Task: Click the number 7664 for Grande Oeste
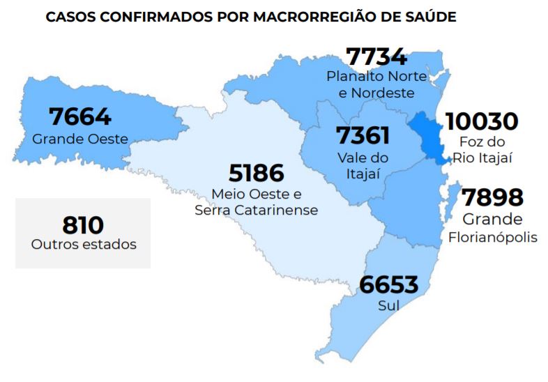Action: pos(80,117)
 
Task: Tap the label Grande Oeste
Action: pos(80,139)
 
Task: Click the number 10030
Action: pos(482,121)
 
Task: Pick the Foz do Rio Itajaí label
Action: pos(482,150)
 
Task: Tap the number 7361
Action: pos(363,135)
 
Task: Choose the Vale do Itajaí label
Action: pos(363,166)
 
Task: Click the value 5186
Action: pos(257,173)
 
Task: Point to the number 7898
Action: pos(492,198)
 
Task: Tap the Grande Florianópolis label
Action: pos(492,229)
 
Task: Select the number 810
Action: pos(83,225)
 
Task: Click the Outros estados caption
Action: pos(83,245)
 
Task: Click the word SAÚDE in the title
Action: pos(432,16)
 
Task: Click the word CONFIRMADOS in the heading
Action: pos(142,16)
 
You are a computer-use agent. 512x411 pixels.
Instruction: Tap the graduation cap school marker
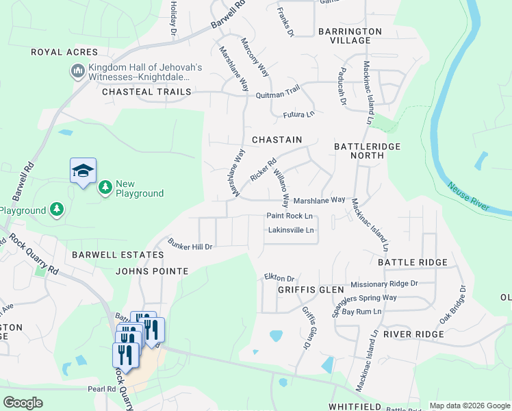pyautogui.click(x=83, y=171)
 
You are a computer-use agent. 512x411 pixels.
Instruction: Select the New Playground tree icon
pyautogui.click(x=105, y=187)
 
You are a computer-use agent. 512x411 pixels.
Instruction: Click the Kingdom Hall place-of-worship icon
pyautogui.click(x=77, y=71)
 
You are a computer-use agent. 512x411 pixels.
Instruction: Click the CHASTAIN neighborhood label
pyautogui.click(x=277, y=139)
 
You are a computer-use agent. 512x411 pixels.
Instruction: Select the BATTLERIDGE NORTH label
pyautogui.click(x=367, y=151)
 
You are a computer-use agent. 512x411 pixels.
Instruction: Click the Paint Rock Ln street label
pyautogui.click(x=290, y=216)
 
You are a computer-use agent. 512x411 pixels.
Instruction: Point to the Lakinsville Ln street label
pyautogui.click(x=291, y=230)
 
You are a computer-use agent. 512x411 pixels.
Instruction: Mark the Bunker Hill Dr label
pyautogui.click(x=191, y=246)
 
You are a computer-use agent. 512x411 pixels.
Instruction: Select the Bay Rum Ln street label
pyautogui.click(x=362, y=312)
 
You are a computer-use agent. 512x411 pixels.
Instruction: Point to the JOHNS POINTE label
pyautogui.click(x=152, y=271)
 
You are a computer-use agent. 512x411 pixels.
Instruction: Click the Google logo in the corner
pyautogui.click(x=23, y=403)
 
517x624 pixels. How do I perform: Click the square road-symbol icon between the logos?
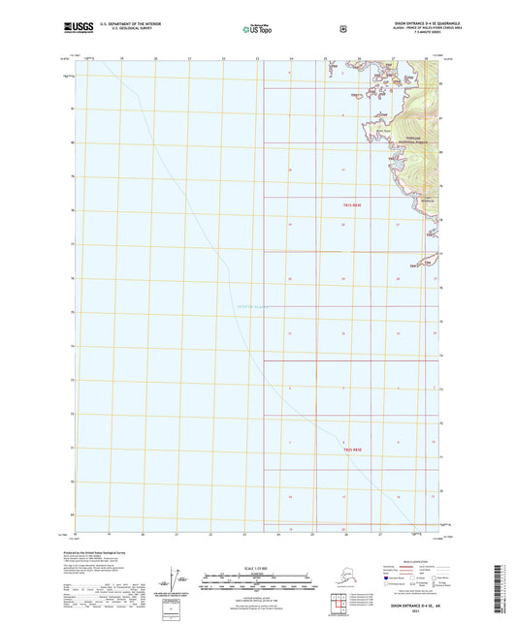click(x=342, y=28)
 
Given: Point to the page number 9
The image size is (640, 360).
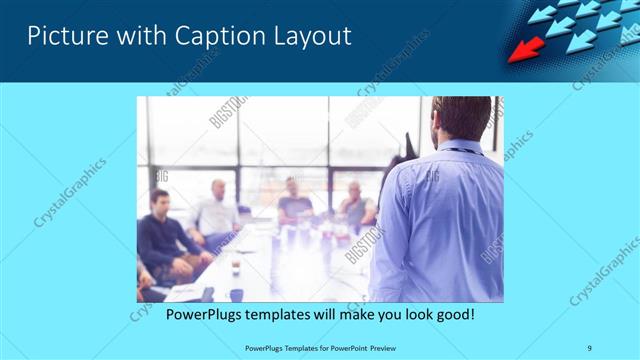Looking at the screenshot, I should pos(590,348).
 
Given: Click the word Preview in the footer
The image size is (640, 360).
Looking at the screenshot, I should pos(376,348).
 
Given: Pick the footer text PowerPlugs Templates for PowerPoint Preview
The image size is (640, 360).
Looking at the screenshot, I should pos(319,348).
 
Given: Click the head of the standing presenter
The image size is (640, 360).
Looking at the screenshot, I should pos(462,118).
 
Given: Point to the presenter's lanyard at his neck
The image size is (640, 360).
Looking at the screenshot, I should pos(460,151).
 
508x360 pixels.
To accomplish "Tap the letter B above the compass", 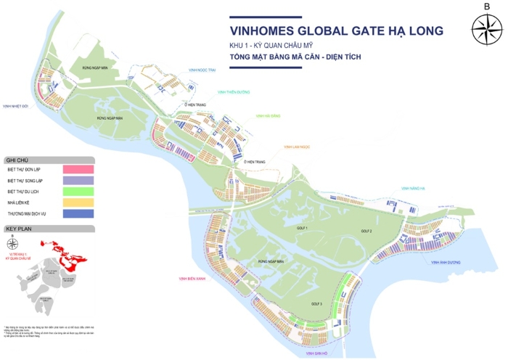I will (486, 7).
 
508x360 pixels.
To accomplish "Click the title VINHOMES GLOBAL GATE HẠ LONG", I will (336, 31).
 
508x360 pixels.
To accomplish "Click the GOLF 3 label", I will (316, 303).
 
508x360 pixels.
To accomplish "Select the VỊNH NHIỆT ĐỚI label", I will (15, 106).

* * * * * * *

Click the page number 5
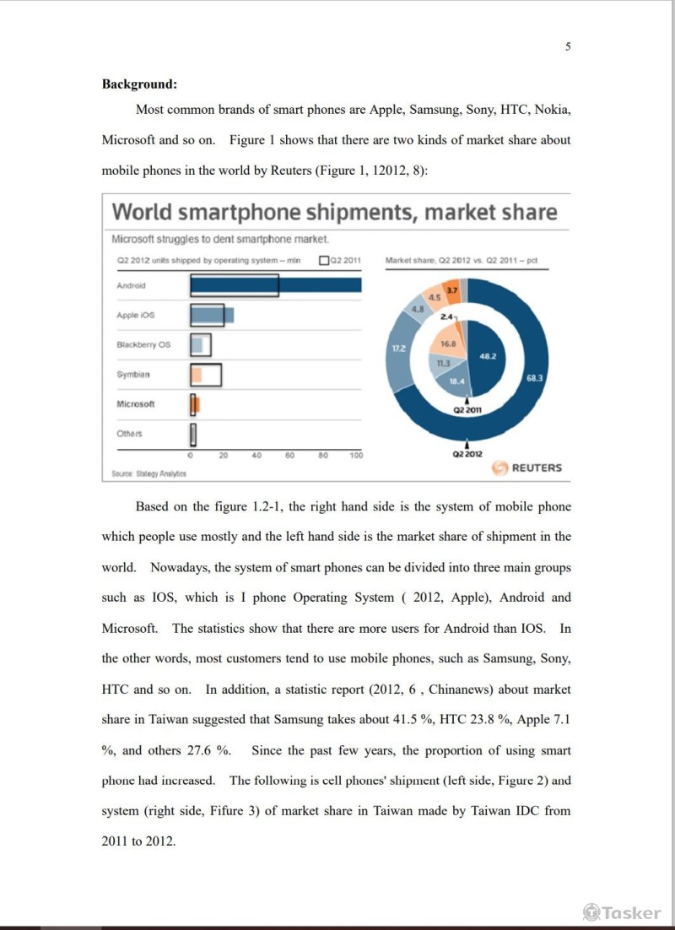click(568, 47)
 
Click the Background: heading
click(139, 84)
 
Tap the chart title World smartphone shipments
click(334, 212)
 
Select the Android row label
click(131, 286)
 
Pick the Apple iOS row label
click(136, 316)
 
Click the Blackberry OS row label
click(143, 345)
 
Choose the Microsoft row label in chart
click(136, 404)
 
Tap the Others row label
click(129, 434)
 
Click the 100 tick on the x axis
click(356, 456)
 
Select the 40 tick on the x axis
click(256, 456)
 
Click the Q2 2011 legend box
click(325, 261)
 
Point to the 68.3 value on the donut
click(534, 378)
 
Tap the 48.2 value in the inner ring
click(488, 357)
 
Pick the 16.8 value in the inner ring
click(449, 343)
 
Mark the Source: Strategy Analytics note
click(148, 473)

* * * * * * *

PROBLEM DESCRIPTION: State how many lines in the records contain the string "inner", where case counts. Reply with the number alone.

WORKED SOLUTION: 2